L’ultime option consiste à faire tourner la planche à billets et à distribuer directement la monnaie ainsi créée. Cette stratégie est aussi appelée hélicoptère monétaire. C’est comparable à une monétisation de la dette souveraine, mesure par laquelle les banques centrales financent directement le gouvernement. Cette pratique est actuellement encore interdite pour la plupart des banques centrales. Elle nécessite une coordination monétaire et budgétaire. Outre les problèmes d’inflation, l’hélicoptère monétaire constitue une grave menace pour la discipline budgétaire et l’indépendance de la banque centrale.

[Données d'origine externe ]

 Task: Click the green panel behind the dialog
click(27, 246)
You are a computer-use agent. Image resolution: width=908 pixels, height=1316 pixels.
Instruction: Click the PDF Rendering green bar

Dans la pratique, une politique monétaire accommodante aide les gouvernements à emprunter à des taux avantageux et la dette publique est en fait déjà financée.

Conclusion

Compte tenu du nombre limité d’options qui s’offrent aux banques centrales, lorsque surviendra le prochain ralentissement économique, la solution devra venir de la politique budgétaire du gouvernement. La plupart des économies développées disposent d’une certaine marge de manœuvre à ce niveau.

Les banquiers centraux ont prouvé leur capacité à faire preuve de créativité en ce qui concerne la politique monétaire et font plus que simplement baisser ou relever les taux d’intérêt. Plusieurs outils restent disponibles, mais chacun d’eux a aussi ses inconvénients. La Réserve fédérale et la Banque d’Angleterre peuvent réduire leurs taux d’intérêt et relancer l’assouplissement quantitatif. La BCE n’a guère de marge de manœuvre au niveau de la réduction des taux d’intérêt, mais il lui reste encore un peu de jeu. La BCE peut aussi relancer l’assouplissement quantitatif, mais cela nécessitera sans doute un relèvement du seuil maximal pour les obligations souveraines. La Banque du Japon est celle qui a le moins de marge de manœuvre. Toutes les banques centrales peuvent encore avoir recours au guidage des anticipations.

Au final, les pays capables de coordonner leurs politiques monétaire et budgétaire sont ceux qui s’en sortiront le mieux lors d’une prochaine récession. Compte tenu des contraintes politiques et de la marge de manœuvre budgétaire limitée, il s’agit d’un défi de taille pour la zone euro.